> TASK BRIEF
Lines from the beginning of the entries up to and including the one with "[combobox] (812, 1134)" must be duplicated word for word; leave out all others.

# # # #

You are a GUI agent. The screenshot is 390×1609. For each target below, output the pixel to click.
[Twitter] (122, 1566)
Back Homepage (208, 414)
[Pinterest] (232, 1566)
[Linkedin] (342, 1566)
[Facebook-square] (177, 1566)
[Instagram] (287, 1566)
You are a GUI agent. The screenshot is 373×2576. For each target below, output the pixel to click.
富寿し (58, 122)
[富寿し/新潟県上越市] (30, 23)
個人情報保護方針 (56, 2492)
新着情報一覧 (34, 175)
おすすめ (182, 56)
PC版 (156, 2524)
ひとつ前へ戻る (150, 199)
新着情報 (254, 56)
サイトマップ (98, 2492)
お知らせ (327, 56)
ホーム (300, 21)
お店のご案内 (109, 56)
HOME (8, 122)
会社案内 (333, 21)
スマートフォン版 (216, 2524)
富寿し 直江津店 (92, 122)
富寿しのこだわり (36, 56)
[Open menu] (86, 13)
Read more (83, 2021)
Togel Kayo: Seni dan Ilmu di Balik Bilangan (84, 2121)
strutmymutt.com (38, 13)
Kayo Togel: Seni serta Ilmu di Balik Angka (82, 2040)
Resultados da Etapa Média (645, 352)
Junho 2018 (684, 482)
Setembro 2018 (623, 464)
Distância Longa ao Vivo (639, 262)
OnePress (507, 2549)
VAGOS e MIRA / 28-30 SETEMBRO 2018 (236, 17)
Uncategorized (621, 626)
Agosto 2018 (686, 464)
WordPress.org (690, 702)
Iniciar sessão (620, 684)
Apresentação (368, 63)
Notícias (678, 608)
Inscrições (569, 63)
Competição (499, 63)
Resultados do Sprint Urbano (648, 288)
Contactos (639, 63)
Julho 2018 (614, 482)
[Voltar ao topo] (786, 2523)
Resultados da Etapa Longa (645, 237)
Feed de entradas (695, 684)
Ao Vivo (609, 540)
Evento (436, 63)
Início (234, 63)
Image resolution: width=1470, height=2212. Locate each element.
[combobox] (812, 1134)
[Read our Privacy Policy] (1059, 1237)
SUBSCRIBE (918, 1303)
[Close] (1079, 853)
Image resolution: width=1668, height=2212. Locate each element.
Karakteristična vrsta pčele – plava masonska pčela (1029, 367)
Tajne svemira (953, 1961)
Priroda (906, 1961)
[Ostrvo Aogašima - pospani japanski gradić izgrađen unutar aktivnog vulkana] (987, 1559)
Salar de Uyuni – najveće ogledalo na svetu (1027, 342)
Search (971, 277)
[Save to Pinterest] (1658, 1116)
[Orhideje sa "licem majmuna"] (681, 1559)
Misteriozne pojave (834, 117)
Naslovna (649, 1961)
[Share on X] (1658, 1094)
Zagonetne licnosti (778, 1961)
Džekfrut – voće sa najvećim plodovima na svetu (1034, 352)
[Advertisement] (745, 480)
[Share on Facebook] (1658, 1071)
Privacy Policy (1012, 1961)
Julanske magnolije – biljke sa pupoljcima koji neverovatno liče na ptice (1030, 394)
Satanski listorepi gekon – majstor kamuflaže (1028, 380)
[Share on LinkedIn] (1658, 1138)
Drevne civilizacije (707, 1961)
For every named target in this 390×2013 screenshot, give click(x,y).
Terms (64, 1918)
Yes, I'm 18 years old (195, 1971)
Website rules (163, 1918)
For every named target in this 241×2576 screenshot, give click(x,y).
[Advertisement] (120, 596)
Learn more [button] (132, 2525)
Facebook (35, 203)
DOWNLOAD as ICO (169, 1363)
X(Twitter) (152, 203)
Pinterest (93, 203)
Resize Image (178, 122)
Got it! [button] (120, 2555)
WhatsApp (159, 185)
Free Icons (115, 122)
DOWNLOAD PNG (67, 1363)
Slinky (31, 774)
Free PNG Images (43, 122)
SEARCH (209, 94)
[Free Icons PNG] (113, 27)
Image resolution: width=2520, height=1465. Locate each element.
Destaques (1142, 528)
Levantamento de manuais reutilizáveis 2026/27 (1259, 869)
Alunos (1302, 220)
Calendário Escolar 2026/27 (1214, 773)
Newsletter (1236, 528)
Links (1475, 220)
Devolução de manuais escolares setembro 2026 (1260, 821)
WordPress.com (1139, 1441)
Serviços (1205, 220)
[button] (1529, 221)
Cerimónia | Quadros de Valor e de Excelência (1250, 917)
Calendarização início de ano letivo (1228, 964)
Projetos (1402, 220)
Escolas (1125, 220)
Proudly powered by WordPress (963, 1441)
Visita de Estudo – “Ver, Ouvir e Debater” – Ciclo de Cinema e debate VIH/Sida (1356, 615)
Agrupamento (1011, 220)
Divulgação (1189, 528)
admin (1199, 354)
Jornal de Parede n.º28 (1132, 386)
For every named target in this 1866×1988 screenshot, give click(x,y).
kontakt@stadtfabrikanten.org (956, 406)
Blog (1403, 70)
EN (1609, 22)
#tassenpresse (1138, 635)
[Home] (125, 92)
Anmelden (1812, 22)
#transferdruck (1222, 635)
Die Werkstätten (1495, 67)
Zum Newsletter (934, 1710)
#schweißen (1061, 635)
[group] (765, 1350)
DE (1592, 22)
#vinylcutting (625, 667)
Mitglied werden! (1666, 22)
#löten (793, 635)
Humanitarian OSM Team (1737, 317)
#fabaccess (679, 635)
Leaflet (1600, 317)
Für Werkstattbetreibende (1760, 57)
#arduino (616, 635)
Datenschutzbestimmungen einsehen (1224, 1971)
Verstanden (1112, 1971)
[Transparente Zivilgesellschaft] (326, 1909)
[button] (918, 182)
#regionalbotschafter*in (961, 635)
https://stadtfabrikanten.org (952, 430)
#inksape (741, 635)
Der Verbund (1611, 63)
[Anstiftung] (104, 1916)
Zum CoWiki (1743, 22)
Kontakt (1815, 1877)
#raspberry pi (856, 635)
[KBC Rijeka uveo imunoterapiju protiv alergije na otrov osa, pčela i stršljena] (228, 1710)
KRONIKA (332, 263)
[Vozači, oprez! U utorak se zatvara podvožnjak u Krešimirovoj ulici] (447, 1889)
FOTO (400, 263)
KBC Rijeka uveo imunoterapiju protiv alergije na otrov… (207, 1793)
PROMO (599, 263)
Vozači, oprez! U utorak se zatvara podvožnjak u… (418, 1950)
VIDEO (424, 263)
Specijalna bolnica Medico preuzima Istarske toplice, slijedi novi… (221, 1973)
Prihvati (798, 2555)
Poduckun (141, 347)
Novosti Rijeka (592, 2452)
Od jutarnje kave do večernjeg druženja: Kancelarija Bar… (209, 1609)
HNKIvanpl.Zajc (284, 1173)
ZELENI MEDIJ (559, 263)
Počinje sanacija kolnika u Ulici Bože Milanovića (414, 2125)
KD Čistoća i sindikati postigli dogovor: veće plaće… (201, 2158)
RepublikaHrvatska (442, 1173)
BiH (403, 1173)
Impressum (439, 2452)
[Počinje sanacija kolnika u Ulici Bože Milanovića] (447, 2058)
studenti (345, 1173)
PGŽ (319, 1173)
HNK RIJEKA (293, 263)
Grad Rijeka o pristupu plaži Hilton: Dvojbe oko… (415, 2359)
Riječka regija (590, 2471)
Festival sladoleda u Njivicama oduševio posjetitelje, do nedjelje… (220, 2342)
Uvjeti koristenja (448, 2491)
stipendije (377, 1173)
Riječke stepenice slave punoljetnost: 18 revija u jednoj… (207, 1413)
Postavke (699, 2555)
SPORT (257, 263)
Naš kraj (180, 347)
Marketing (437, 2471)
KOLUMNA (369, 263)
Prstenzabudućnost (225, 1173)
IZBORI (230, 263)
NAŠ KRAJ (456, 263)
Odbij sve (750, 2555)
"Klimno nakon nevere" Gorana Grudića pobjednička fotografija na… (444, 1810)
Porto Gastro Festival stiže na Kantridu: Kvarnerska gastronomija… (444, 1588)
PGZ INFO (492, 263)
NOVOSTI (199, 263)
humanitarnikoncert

# # # #

> REPLY
You are a GUI agent. The screenshot is 390×1609. For each target below, output the pixel to click.
[Twitter] (122, 1566)
Back Homepage (208, 414)
[Pinterest] (232, 1566)
[Linkedin] (342, 1566)
[Facebook-square] (177, 1566)
[Instagram] (287, 1566)
You are a GUI agent. The screenshot is 373×2576. For each target below, output the pixel to click.
富寿し (58, 122)
[富寿し/新潟県上越市] (30, 23)
個人情報保護方針 (56, 2492)
新着情報一覧 (34, 175)
おすすめ (182, 56)
PC版 (156, 2524)
ひとつ前へ戻る (150, 199)
新着情報 (254, 56)
サイトマップ (98, 2492)
お知らせ (327, 56)
ホーム (300, 21)
お店のご案内 (109, 56)
HOME (8, 122)
会社案内 (333, 21)
スマートフォン版 (216, 2524)
富寿し 直江津店 (92, 122)
富寿しのこだわり (36, 56)
[Open menu] (86, 13)
Read more (83, 2021)
Togel Kayo: Seni dan Ilmu di Balik Bilangan (84, 2121)
strutmymutt.com (38, 13)
Kayo Togel: Seni serta Ilmu di Balik Angka (82, 2040)
Resultados da Etapa Média (645, 352)
Junho 2018 (684, 482)
Setembro 2018 (623, 464)
Distância Longa ao Vivo (639, 262)
OnePress (507, 2549)
VAGOS e MIRA / 28-30 SETEMBRO 2018 (236, 17)
Uncategorized (621, 626)
Agosto 2018 (686, 464)
WordPress.org (690, 702)
Iniciar sessão (620, 684)
Apresentação (368, 63)
Notícias (678, 608)
Inscrições (569, 63)
Competição (499, 63)
Resultados do Sprint Urbano (648, 288)
Contactos (639, 63)
Julho 2018 (614, 482)
[Voltar ao topo] (786, 2523)
Resultados da Etapa Longa (645, 237)
Feed de entradas (695, 684)
Ao Vivo (609, 540)
Evento (436, 63)
Início (234, 63)
Image resolution: width=1470, height=2212. Locate each element.
[combobox] (812, 1134)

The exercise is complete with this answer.